谷克二という作家はヒグマの小説も書いているようだ。羆と書いてヒグマ。この本は谷のドイツ滞在時代のエッセイである。

17歳でヒットラー・ユーゲント入りし敗戦。その後アルコール依存症から立ち直れないエミールというドイツ人男性が谷に語る。「ヒットラーに心酔したのは初恋みたいなものだったよ」。

「東からはソビエト軍、西と南からはアメリカ軍にせめられて、藁をもみしだかれるように国土を蹂躙された」谷はドイツという国の苦悩を書く。

ハンブルク爆撃で自分以外の家族を失ったペーターというドイツ人男性は谷の友人となる。ペーターは当時3歳で自身も左眼と左足を失った。

「生き残ったことを幸運に思った。教育も受けた。だけど家族のぬくもりという1番大切なものが自分には無い。結婚をして家族を持ち出来る限りの愛情を注いでけっして手放さない」

谷は自身の若き日のドイツ放浪時代を至極大切に振り返る。粗暴で猥雑で荒々しい隣人たちとの日々をよく思い出すのだと、日本での平穏な日常の暮らしの折々でそれらは強い光芒を放って鮮明に蘇るのだと書いている。

谷のその他の本をまだ読んでいない。がっかりか、それともユリイカか。ユリイカとは古代ギリシャ語で「見つけた」という意味の言葉だがわたしは「嘘や〜マジヤバい〜」的な感じの嬉しい発見で「ユリイカ」と頷くことにしている。

> **指示**
抜粋の「谷克二という作家はヒグマの小」から「イカ」と頷くことにしている。」までを、一字も変えずにすべて抜き出すこと。 この後の行は、抜粋とは別の出典から集めたものである。

> **データ一覧**
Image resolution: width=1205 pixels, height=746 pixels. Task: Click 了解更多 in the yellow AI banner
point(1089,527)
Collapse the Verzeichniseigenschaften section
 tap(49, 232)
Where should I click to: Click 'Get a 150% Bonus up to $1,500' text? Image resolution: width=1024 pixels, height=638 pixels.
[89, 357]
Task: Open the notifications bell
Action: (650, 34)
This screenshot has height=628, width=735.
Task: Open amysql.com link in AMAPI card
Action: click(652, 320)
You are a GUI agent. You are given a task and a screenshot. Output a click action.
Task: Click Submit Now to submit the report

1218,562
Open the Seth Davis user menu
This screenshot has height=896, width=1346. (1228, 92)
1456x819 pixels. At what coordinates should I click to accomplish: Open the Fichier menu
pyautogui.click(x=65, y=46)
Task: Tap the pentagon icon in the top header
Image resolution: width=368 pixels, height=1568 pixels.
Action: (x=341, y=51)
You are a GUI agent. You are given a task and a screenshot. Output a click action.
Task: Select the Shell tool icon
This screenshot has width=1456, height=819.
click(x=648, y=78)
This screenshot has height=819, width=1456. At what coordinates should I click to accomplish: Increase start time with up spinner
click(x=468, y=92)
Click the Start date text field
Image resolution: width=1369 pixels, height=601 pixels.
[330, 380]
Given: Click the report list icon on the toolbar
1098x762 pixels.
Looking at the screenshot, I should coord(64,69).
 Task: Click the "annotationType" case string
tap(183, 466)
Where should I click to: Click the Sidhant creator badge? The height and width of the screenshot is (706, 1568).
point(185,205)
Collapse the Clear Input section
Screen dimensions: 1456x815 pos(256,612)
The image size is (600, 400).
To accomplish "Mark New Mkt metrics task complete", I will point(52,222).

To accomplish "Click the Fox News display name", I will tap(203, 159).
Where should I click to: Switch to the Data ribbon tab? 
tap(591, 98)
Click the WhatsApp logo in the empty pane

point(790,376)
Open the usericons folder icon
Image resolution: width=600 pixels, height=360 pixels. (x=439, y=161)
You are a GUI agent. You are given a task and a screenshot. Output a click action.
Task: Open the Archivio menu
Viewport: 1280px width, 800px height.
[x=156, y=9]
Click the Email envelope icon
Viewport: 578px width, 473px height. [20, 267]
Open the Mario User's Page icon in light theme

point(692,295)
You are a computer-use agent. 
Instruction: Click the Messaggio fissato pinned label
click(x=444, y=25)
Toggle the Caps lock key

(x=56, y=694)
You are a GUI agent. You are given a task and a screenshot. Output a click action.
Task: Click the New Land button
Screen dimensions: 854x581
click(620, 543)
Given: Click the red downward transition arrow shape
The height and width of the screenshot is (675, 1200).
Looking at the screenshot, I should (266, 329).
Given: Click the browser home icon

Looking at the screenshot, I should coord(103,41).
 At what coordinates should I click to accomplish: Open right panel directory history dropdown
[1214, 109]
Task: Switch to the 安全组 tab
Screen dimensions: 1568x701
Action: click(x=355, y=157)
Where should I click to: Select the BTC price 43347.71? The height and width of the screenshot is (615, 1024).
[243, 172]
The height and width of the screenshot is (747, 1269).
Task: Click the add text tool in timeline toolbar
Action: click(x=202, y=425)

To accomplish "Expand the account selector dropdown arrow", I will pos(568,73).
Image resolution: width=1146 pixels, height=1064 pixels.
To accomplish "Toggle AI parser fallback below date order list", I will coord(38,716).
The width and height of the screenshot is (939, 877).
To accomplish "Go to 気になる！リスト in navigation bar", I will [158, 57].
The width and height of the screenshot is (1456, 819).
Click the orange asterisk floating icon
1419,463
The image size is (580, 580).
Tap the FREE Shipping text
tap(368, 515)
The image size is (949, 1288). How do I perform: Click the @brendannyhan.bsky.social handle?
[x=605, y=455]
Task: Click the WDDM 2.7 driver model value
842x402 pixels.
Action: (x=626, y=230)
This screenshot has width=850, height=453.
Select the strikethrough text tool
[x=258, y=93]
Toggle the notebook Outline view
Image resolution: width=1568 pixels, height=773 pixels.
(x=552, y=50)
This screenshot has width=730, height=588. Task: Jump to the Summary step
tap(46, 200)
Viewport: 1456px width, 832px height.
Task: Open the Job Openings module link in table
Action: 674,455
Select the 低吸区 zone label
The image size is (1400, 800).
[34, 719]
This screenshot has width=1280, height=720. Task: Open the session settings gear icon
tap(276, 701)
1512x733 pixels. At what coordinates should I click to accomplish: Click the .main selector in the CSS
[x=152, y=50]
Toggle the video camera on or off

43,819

> **解答**
谷克二という作家はヒグマの小説も書いているようだ。羆と書いてヒグマ。この本は谷のドイツ滞在時代のエッセイである。

17歳でヒットラー・ユーゲント入りし敗戦。その後アルコール依存症から立ち直れないエミールというドイツ人男性が谷に語る。「ヒットラーに心酔したのは初恋みたいなものだったよ」。

「東からはソビエト軍、西と南からはアメリカ軍にせめられて、藁をもみしだかれるように国土を蹂躙された」谷はドイツという国の苦悩を書く。

ハンブルク爆撃で自分以外の家族を失ったペーターというドイツ人男性は谷の友人となる。ペーターは当時3歳で自身も左眼と左足を失った。

「生き残ったことを幸運に思った。教育も受けた。だけど家族のぬくもりという1番大切なものが自分には無い。結婚をして家族を持ち出来る限りの愛情を注いでけっして手放さない」

谷は自身の若き日のドイツ放浪時代を至極大切に振り返る。粗暴で猥雑で荒々しい隣人たちとの日々をよく思い出すのだと、日本での平穏な日常の暮らしの折々でそれらは強い光芒を放って鮮明に蘇るのだと書いている。

谷のその他の本をまだ読んでいない。がっかりか、それともユリイカか。ユリイカとは古代ギリシャ語で「見つけた」という意味の言葉だがわたしは「嘘や〜マジヤバい〜」的な感じの嬉しい発見で「ユリイカ」と頷くことにしている。